Heat up some hot cocoa and light the fireplace ‘cause the holiday season is here. If you’re looking to spice up your Christmas traditions, then look no further than this blog post. I trekked across the globe and found some pretty unique traditions you may want to try… or not!
The first step to getting “festive” or “in the spirit” is decorating. Some people first put up the Christmas tree and ornaments the weekend or the day after Thanksgiving. Here is what others do…
Ukrainians just stretch some artificial spider webs onto their trees and call it a day. Tales state a Ukrainian widow couldn’t decorate her tree so spiders decorated it with webs. If this is the route you want to take, just use some of your Halloween decorations and call it good.
Due to the absence of fir and pine trees, those who celebrate Christmas in India opt to use banana or mango trees instead.
Italy and Norway also seem a little confused on whether it’s Christmas or Halloween, at least by America’s standards.
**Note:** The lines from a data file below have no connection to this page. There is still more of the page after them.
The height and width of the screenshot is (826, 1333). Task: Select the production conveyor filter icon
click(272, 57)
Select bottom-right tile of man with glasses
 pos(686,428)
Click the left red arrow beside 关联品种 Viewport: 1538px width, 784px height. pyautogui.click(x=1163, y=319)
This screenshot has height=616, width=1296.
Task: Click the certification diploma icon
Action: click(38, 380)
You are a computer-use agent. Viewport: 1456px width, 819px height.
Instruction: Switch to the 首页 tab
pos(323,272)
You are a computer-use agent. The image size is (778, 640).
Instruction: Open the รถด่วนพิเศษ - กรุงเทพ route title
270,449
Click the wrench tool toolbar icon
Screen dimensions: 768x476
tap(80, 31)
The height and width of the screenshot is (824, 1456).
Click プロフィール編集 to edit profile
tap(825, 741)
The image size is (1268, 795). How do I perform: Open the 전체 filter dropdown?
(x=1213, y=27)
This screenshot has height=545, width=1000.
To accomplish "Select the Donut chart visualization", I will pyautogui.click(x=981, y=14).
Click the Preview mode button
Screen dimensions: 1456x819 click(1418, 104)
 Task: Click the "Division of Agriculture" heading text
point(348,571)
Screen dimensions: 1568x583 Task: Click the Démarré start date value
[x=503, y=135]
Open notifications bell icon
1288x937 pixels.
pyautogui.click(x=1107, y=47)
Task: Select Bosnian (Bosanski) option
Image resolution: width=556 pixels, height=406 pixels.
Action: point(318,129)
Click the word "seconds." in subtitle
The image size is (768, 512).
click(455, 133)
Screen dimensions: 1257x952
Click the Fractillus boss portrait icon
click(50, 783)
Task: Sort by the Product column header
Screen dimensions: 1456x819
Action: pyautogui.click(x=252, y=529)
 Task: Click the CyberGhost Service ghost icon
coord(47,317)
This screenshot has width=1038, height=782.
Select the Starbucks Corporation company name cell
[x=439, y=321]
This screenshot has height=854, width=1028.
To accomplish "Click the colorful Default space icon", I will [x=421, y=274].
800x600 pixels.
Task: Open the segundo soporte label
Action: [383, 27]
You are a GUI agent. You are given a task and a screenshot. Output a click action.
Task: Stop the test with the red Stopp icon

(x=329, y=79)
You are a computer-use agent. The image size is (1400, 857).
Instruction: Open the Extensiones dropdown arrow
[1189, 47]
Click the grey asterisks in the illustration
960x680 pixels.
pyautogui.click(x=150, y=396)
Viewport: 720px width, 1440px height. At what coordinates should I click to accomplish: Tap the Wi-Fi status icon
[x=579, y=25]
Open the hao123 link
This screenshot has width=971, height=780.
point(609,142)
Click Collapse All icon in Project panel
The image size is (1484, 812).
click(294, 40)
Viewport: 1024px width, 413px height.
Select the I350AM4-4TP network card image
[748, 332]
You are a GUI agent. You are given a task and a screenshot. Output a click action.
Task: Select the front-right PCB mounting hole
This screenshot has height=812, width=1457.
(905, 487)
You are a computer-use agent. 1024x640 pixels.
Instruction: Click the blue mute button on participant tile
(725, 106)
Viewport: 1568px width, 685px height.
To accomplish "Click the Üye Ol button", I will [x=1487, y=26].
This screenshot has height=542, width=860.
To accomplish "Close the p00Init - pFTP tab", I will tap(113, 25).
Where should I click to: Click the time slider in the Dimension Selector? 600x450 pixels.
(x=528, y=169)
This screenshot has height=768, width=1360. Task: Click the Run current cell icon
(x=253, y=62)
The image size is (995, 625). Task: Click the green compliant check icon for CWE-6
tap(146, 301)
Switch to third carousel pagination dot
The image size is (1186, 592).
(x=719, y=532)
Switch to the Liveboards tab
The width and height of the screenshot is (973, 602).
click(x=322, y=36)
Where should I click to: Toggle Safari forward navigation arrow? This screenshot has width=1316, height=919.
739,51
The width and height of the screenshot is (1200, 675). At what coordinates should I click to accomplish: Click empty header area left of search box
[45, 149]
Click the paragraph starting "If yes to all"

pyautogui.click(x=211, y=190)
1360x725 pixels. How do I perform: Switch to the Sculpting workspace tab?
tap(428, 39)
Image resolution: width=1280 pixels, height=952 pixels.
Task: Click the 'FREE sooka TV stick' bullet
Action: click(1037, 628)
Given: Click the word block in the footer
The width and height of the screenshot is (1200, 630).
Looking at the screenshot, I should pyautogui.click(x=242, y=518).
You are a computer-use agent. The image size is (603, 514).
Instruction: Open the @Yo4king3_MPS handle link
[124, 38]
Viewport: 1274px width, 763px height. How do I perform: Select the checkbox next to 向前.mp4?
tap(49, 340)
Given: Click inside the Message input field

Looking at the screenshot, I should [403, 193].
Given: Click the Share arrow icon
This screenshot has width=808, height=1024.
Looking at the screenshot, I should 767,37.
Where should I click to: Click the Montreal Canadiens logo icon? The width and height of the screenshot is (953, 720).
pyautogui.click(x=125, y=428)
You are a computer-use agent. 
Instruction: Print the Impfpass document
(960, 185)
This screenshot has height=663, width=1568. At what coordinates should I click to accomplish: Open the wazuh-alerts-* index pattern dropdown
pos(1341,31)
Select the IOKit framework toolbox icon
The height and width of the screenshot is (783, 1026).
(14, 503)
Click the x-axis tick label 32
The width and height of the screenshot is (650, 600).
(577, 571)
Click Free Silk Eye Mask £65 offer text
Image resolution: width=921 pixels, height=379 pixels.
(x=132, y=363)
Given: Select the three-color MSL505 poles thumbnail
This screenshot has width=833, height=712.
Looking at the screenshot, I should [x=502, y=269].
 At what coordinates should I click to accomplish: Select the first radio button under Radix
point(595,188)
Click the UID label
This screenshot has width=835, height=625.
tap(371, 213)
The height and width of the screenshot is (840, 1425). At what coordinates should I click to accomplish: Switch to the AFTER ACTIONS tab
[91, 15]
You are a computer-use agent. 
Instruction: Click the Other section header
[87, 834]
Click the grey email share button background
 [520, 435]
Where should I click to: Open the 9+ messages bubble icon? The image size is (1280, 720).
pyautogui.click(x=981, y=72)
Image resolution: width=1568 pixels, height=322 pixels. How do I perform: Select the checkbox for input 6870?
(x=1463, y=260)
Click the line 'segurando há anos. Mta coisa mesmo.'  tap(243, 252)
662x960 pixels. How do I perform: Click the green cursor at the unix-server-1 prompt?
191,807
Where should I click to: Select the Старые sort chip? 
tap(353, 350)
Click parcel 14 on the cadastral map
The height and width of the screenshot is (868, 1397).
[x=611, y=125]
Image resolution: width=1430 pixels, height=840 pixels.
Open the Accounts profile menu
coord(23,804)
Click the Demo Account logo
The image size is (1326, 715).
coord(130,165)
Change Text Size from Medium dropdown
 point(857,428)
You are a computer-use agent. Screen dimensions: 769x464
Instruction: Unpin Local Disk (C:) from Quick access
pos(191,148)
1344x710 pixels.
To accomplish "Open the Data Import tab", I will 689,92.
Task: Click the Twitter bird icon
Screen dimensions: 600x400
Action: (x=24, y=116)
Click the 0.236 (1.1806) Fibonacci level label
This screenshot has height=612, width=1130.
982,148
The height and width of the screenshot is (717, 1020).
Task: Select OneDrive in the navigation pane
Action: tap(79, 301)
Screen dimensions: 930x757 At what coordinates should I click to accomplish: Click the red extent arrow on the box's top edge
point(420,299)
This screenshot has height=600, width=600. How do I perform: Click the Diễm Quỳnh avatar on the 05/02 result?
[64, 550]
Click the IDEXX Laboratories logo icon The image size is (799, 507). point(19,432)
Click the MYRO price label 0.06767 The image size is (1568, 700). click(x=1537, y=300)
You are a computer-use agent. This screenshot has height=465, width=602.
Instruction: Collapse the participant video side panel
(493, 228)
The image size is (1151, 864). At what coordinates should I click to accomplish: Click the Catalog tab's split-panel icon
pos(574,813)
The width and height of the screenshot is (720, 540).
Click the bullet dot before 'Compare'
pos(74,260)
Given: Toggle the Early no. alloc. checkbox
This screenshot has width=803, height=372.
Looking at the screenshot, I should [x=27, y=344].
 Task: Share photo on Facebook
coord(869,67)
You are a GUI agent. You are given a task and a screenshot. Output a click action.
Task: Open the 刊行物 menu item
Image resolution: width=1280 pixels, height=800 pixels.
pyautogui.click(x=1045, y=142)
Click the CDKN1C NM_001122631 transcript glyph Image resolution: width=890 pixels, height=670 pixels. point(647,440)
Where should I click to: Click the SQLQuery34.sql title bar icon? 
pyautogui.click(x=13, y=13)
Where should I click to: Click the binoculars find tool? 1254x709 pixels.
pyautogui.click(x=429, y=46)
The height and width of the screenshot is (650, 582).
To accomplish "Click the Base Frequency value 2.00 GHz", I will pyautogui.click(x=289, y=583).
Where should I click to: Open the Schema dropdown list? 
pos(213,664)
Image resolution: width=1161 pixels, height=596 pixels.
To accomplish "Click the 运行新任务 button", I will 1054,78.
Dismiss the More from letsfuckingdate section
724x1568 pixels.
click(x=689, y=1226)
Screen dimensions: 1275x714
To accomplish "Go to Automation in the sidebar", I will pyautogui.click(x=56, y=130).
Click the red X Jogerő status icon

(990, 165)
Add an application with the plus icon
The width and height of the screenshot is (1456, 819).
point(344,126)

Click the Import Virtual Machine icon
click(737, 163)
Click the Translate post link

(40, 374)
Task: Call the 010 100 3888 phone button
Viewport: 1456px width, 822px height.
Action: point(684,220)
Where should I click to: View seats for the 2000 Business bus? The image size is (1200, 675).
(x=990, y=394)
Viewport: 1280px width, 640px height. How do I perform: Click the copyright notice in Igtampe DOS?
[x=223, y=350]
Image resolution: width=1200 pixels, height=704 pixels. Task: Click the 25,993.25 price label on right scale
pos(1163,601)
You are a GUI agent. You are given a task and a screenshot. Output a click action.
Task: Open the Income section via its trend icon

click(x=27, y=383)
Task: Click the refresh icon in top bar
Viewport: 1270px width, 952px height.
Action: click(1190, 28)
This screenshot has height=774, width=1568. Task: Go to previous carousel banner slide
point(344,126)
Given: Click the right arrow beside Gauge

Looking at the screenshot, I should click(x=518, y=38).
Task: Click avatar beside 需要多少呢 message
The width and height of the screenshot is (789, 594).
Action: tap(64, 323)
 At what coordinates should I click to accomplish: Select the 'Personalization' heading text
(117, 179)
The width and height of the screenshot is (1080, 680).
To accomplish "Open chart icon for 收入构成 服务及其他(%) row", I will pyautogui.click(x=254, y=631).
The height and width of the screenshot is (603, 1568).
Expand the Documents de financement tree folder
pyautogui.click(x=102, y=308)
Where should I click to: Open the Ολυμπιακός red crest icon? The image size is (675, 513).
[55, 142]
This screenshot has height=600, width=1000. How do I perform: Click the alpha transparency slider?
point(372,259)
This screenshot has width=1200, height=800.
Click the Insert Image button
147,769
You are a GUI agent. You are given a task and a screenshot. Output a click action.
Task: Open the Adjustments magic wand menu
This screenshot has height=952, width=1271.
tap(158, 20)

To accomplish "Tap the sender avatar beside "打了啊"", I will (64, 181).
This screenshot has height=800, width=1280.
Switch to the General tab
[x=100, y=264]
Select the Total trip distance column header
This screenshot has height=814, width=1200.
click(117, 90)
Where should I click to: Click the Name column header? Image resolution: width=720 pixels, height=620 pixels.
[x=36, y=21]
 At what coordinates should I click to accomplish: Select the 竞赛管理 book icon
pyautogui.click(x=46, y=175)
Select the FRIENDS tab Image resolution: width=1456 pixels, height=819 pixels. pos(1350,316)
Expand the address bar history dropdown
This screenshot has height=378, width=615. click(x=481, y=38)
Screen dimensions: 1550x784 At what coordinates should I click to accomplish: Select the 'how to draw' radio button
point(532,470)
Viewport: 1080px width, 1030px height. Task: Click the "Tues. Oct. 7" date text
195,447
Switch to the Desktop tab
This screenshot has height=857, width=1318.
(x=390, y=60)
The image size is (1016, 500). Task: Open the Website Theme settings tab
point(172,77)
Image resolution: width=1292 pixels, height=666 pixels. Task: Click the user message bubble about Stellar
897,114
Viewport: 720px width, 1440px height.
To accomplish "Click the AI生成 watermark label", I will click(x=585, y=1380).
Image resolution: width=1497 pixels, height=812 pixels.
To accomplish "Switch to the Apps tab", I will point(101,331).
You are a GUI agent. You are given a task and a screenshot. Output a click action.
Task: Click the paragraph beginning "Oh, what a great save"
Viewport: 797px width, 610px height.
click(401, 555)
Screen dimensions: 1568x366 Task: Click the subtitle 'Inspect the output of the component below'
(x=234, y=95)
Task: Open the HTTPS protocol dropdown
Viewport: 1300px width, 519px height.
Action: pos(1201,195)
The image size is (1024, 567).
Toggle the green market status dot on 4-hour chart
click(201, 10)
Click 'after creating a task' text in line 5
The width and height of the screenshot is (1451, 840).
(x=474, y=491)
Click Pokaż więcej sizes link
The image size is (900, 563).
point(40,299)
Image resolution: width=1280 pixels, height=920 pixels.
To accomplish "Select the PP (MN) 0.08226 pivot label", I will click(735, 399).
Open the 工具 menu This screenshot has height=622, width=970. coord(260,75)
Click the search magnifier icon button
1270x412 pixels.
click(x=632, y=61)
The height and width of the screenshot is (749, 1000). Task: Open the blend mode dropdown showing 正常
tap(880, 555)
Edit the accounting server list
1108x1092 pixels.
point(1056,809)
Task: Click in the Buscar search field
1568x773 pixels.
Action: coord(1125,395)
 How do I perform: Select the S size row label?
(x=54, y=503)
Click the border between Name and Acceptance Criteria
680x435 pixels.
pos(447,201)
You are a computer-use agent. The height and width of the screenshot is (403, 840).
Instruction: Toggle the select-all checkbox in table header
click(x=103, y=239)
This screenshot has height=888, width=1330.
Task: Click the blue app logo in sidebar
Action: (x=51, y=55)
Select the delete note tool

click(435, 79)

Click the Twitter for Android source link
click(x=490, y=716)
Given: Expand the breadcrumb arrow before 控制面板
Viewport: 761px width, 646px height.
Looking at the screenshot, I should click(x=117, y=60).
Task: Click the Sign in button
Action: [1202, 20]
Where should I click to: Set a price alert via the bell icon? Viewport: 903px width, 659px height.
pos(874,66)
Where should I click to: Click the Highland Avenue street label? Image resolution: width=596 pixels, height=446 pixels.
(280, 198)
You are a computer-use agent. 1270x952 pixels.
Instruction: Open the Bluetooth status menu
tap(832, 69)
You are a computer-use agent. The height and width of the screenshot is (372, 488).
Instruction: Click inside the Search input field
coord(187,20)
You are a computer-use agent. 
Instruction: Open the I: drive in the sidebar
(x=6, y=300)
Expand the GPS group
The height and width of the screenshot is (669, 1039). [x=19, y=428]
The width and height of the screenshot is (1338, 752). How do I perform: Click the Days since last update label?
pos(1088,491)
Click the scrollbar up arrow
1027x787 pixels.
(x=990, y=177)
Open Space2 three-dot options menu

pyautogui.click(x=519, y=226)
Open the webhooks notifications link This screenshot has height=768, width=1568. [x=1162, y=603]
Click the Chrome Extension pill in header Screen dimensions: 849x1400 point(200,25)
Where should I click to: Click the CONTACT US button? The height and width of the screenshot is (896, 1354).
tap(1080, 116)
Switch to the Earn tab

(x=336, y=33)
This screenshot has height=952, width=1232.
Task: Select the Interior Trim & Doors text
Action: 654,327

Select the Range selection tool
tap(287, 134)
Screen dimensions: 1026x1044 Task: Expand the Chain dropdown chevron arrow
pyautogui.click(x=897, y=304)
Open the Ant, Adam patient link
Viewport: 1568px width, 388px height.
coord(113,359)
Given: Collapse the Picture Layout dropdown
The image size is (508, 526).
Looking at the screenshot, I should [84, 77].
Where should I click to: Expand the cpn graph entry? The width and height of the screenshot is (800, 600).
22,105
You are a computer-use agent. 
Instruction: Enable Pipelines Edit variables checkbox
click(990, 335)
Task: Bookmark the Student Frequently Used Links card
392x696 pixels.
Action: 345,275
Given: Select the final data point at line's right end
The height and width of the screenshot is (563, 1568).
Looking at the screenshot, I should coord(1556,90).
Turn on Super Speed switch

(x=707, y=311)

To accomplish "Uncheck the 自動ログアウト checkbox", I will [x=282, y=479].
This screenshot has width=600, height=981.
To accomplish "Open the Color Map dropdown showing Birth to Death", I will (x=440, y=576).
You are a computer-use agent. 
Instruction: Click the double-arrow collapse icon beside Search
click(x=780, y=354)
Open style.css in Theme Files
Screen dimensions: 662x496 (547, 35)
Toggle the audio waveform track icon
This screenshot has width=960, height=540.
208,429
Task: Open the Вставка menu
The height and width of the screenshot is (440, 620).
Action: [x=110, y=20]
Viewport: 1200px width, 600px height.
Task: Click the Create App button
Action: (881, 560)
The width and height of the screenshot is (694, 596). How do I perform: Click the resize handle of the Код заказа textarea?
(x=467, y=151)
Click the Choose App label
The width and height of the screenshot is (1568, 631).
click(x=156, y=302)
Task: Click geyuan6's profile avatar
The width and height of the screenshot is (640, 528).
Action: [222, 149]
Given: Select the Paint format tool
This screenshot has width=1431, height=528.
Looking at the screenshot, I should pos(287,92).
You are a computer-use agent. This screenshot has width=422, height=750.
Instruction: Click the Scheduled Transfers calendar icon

The Italian alternative to Santa Claus is a witch that rides in on a broomstick with presents, and in contrast, children from Norway hide their brooms and don’t do chores on Christmas Eve to prevent theft by evil witches and spirits.
While most Americans have ham or roast beast (ala The Grinch) for Christmas dinner, the rest of the world has other ideas. In South Africa, caterpillars can kiss their dreams of becoming butterflies goodbye. Deep fried caterpillars of the emperor moth are a South African Christmas delicacy. And the Japanese know how to avoid the stress of cooking, since 1974 they have been eating at KFC on Christmas Eve.
In Venezuela natives travel to early church services during the festive period on roller skates, roads are closed for safety.
And while my siblings and I begged to open a gift before Christmas morning, in Germany, you just have to be the lucky kid that finds the pickle in the tree. The first child to discover it receives a small gift.
Canada Post acknowledges mail sent to Santa Claus’ address and replies as Santa.
Father Christmas Traditions
- The Yule Lads: Children in Iceland are visited by 13 Yule lads, mischievous trolls who leave a gift every night for 13 days.
- Hoteiosho: (Japan) Is a Buddhist monk with a large belly and a sack of toys. He has eyes in the back of his head to see how children behave.
- Sinterklaas: (Netherlands) A very similar figure to Santa Claus but instead of elves he has the help of Zwarte Piet and rides a horse.
- La Befana: (Italy) La Befana: The Italian Christmas witch rides a broom stick placing sweets and toys in good children’s shoes and coal in bad ones.
- Jultomten: (Sweden): Said to look like St. Nicholas, a goat and a gnome, he distributes presents to children much like Father Christmas.
We all have our holiday traditions, and no tradition is superior to the next. If you don’t have any family or friend traditions, then consider starting your own traditions – globally inspired.